*MATERIAL SHOWN*
▼
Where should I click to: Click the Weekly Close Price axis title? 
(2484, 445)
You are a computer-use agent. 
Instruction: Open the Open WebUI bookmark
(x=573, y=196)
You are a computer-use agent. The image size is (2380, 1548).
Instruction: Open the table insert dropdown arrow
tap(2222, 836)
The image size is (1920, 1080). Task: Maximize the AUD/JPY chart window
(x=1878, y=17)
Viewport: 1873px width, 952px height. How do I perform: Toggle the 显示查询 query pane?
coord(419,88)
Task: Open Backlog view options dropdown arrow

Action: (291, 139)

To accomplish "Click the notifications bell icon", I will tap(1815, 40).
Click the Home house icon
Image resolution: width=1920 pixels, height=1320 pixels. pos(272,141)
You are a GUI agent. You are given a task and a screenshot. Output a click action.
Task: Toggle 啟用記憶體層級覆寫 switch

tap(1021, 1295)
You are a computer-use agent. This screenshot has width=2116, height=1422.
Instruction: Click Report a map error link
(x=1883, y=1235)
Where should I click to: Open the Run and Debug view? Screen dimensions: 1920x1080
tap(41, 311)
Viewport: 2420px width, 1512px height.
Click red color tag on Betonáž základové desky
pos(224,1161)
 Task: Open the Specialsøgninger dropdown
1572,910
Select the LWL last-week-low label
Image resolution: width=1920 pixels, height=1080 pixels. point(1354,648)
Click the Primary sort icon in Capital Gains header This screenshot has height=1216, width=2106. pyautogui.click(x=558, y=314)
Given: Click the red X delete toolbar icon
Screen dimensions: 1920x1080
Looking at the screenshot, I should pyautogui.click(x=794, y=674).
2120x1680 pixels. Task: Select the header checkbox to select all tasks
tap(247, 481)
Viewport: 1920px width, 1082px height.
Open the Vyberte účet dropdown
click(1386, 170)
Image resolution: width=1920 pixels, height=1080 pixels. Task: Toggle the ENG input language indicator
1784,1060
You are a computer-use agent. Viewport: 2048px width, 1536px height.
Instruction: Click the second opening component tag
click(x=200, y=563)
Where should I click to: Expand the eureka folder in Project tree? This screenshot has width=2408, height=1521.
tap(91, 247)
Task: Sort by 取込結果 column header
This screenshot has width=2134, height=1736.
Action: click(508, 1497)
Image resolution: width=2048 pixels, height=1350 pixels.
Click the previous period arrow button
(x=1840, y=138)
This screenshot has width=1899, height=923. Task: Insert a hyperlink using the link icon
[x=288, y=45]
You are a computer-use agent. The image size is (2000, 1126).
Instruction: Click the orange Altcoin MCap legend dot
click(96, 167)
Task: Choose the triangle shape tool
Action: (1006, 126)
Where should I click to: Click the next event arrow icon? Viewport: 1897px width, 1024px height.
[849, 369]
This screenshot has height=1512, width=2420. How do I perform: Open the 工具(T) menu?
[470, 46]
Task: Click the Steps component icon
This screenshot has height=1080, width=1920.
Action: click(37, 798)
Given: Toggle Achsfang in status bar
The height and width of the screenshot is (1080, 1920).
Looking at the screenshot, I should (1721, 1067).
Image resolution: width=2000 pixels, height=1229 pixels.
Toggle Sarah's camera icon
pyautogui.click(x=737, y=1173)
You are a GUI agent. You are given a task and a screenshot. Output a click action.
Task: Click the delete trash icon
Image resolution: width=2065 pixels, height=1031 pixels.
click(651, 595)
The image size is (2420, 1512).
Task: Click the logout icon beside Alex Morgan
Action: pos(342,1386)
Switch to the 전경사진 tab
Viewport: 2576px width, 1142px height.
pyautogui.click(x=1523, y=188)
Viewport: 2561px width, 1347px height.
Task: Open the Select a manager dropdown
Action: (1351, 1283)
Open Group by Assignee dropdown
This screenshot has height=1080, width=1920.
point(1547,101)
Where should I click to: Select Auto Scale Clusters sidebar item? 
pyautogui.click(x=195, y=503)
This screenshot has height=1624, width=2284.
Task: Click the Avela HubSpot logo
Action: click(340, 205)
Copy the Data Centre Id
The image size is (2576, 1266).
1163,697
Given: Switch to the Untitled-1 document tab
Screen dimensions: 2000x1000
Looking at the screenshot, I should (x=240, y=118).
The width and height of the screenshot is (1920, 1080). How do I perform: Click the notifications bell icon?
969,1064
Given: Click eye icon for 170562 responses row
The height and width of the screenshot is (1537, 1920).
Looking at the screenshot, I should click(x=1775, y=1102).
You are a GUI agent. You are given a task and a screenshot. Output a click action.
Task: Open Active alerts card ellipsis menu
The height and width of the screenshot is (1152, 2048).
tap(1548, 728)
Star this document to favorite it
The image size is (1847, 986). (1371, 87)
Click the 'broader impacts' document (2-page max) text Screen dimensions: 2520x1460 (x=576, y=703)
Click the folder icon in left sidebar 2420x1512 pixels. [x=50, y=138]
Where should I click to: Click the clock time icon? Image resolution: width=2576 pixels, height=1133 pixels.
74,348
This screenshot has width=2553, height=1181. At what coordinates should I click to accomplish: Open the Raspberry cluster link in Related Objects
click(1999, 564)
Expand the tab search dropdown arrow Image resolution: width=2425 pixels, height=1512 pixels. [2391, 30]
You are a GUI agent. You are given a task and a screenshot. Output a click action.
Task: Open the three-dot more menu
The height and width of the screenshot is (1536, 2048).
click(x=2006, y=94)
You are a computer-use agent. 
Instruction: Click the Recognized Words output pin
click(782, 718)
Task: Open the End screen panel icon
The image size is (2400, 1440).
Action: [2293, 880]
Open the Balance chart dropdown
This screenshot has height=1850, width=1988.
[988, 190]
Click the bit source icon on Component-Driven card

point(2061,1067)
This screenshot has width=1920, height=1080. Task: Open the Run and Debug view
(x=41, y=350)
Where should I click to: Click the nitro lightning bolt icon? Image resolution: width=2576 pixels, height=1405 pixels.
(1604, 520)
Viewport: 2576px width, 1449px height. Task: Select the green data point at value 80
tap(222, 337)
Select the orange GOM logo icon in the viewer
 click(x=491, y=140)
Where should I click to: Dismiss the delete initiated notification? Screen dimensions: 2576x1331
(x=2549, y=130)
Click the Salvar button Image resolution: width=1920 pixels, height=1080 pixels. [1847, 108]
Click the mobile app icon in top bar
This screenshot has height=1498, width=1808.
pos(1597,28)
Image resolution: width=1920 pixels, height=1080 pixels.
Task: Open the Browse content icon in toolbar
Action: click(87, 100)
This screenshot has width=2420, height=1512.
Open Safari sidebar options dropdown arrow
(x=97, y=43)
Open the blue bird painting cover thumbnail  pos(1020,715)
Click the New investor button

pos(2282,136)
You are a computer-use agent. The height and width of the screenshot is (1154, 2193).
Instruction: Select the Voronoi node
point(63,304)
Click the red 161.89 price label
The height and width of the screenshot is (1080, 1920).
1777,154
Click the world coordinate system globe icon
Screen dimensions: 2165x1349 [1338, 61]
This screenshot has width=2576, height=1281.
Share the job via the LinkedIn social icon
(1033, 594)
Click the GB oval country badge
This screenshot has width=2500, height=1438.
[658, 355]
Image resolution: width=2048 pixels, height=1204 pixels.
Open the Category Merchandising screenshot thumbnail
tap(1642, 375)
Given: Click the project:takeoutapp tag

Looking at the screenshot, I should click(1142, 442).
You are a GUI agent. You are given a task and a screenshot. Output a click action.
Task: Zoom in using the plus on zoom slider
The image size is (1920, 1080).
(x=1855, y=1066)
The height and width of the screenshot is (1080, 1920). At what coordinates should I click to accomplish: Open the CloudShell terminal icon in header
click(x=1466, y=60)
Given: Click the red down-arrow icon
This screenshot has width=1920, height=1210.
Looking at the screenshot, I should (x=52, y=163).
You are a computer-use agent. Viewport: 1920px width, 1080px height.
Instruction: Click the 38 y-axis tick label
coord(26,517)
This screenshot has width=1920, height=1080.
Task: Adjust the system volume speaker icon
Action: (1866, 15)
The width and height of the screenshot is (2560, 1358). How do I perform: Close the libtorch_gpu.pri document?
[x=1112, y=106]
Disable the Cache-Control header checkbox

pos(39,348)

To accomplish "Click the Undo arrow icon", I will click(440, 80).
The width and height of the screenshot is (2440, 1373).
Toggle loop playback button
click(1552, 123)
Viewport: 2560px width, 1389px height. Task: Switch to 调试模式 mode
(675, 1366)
▲
*EXERCISE DETAILS*
Write down exactly the span of lines above from the one containing "Task: Zoom in using the plus on zoom slider" to the one containing "You are a computer-use agent. Viewport: 1920px", both ends included.

*YOUR RESPONSE*
Task: Zoom in using the plus on zoom slider
The image size is (1920, 1080).
(x=1855, y=1066)
The height and width of the screenshot is (1080, 1920). At what coordinates should I click to accomplish: Open the CloudShell terminal icon in header
click(x=1466, y=60)
Given: Click the red down-arrow icon
This screenshot has width=1920, height=1210.
Looking at the screenshot, I should (x=52, y=163).
You are a computer-use agent. Viewport: 1920px width, 1080px height.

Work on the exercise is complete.